Copy the following records line for line, keeping every character unchanged.

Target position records
-=-=-=-=-

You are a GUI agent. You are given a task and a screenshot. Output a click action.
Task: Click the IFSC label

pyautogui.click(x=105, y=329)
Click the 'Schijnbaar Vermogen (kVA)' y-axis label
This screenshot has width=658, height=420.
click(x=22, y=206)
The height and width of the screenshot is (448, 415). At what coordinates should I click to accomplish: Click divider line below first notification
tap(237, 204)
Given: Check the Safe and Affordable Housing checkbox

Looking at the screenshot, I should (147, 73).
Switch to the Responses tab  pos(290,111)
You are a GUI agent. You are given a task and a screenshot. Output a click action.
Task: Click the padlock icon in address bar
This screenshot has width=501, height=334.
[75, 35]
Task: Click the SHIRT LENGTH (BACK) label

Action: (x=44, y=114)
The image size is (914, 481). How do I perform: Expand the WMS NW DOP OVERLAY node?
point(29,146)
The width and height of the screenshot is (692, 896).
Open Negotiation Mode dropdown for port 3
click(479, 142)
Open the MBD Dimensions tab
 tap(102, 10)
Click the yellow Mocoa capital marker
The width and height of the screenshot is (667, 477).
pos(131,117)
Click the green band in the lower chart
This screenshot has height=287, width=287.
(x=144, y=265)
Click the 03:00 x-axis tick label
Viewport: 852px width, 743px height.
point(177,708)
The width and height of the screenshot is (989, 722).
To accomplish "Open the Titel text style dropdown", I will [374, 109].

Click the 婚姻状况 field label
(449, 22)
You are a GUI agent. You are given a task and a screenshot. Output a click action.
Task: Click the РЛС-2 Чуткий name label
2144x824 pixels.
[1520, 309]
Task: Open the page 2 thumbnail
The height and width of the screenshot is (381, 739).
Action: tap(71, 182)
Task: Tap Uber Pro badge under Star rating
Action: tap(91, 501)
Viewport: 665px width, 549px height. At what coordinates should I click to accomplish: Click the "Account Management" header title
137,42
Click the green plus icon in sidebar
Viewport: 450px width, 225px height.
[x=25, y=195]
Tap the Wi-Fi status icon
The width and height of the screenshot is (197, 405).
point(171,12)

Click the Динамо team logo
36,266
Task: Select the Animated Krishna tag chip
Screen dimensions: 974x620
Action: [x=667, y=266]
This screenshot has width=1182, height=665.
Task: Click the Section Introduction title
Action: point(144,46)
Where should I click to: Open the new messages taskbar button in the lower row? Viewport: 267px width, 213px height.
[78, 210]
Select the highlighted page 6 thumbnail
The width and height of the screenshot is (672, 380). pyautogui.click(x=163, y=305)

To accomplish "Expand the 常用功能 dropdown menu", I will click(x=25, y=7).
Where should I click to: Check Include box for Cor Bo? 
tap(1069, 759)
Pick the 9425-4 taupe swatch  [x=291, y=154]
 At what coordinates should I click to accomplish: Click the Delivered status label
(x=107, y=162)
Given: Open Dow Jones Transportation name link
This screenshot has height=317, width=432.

-=-=-=-=-

* _Result below_:
You are a GUI agent. You are given a task and a screenshot. Output a click action.
Task: Click the IFSC label

pyautogui.click(x=105, y=329)
Click the 'Schijnbaar Vermogen (kVA)' y-axis label
This screenshot has width=658, height=420.
click(x=22, y=206)
The height and width of the screenshot is (448, 415). At what coordinates should I click to accomplish: Click divider line below first notification
tap(237, 204)
Given: Check the Safe and Affordable Housing checkbox

Looking at the screenshot, I should (147, 73).
Switch to the Responses tab  pos(290,111)
You are a GUI agent. You are given a task and a screenshot. Output a click action.
Task: Click the padlock icon in address bar
This screenshot has width=501, height=334.
[75, 35]
Task: Click the SHIRT LENGTH (BACK) label

Action: (x=44, y=114)
The image size is (914, 481). How do I perform: Expand the WMS NW DOP OVERLAY node?
point(29,146)
The width and height of the screenshot is (692, 896).
Open Negotiation Mode dropdown for port 3
click(479, 142)
Open the MBD Dimensions tab
 tap(102, 10)
Click the yellow Mocoa capital marker
The width and height of the screenshot is (667, 477).
pos(131,117)
Click the green band in the lower chart
This screenshot has height=287, width=287.
(x=144, y=265)
Click the 03:00 x-axis tick label
Viewport: 852px width, 743px height.
point(177,708)
The width and height of the screenshot is (989, 722).
To accomplish "Open the Titel text style dropdown", I will [374, 109].

Click the 婚姻状况 field label
(449, 22)
You are a GUI agent. You are given a task and a screenshot. Output a click action.
Task: Click the РЛС-2 Чуткий name label
2144x824 pixels.
[1520, 309]
Task: Open the page 2 thumbnail
The height and width of the screenshot is (381, 739).
Action: tap(71, 182)
Task: Tap Uber Pro badge under Star rating
Action: tap(91, 501)
Viewport: 665px width, 549px height. At what coordinates should I click to accomplish: Click the "Account Management" header title
137,42
Click the green plus icon in sidebar
Viewport: 450px width, 225px height.
[x=25, y=195]
Tap the Wi-Fi status icon
The width and height of the screenshot is (197, 405).
point(171,12)

Click the Динамо team logo
36,266
Task: Select the Animated Krishna tag chip
Screen dimensions: 974x620
Action: [x=667, y=266]
This screenshot has width=1182, height=665.
Task: Click the Section Introduction title
Action: point(144,46)
Where should I click to: Open the new messages taskbar button in the lower row? Viewport: 267px width, 213px height.
[78, 210]
Select the highlighted page 6 thumbnail
The width and height of the screenshot is (672, 380). pyautogui.click(x=163, y=305)

To accomplish "Expand the 常用功能 dropdown menu", I will click(x=25, y=7).
Where should I click to: Check Include box for Cor Bo? 
tap(1069, 759)
Pick the 9425-4 taupe swatch  [x=291, y=154]
 At what coordinates should I click to accomplish: Click the Delivered status label
(x=107, y=162)
Given: Open Dow Jones Transportation name link
This screenshot has height=317, width=432.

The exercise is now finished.